[AVAILABLE DATA start]

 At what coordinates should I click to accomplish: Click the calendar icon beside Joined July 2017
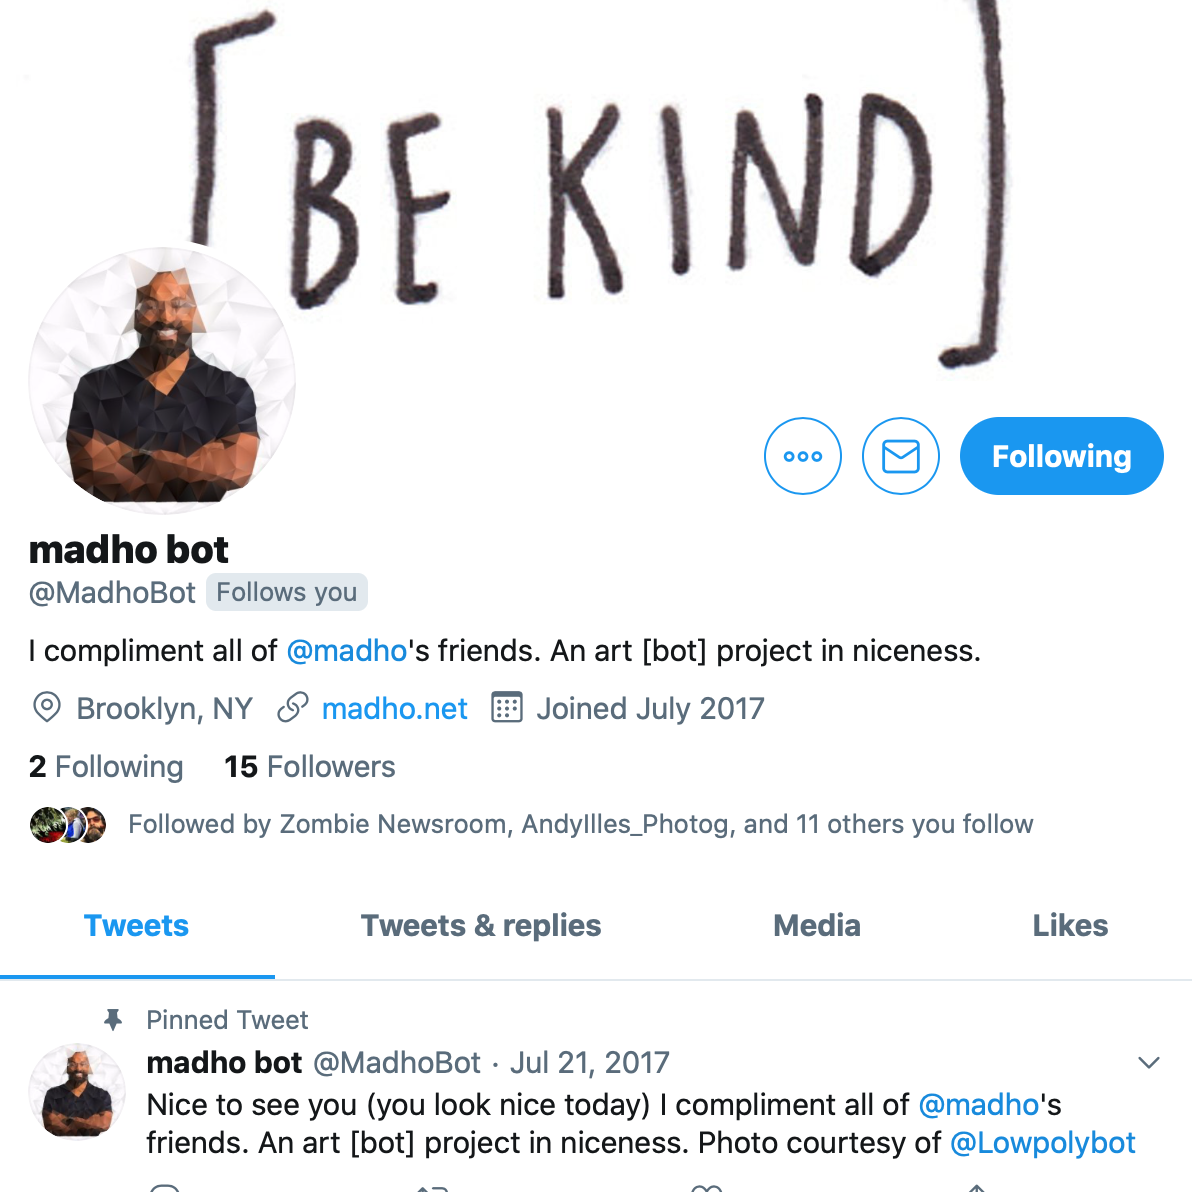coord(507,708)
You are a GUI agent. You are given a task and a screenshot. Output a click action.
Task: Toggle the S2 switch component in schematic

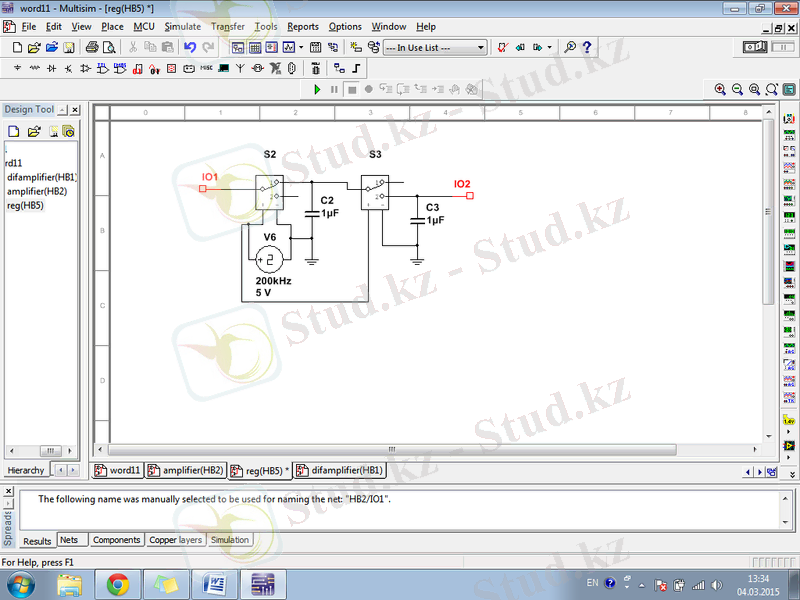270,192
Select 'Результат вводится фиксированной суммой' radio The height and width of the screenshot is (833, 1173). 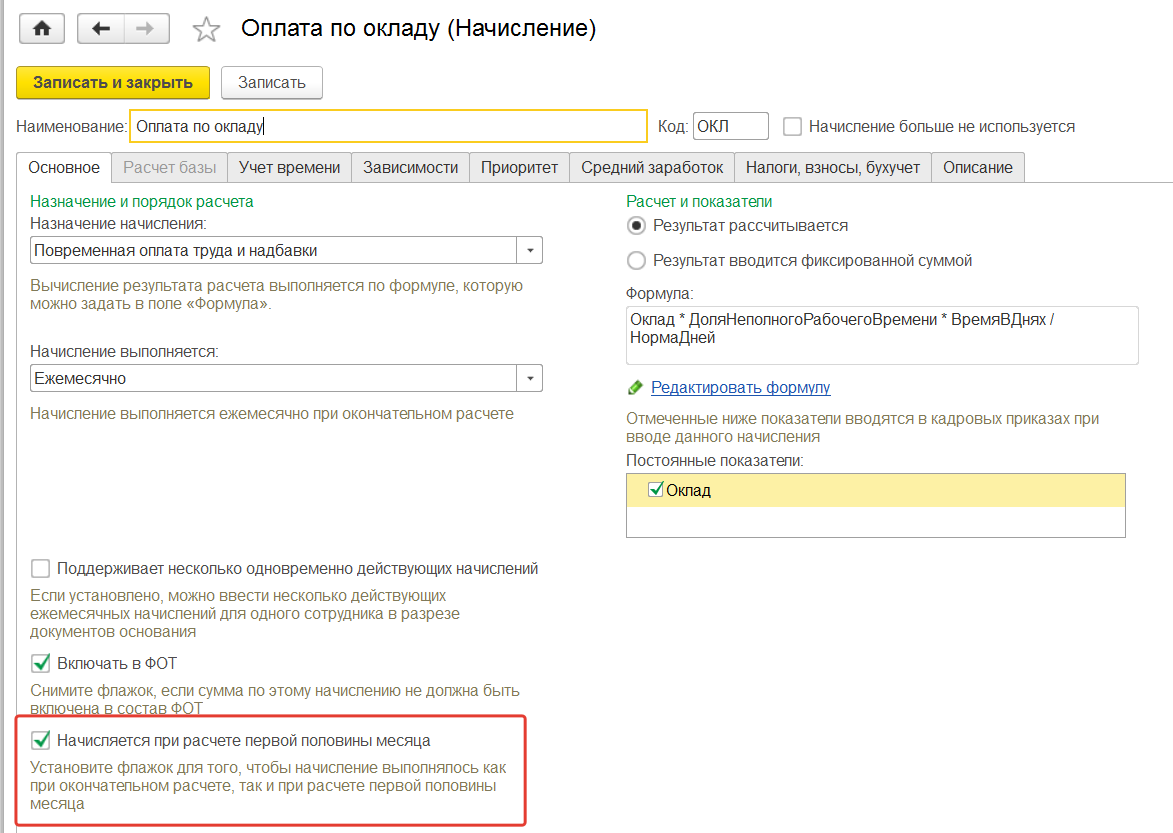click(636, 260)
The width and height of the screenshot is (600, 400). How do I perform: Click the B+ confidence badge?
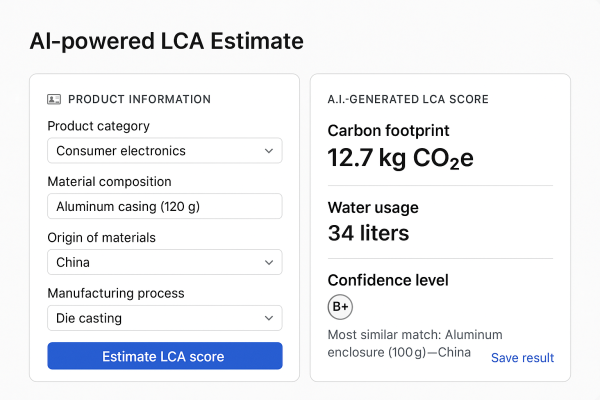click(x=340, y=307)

[AVAILABLE DATA end]

**WHAT NEEDS TO BE DONE:**
Copy out everything from the line containing "The width and" down to the end of the records, both ends included, and omit the pictures.

**TASK SOLUTION:**
The width and height of the screenshot is (600, 400). How do I perform: Click the B+ confidence badge?
click(x=340, y=307)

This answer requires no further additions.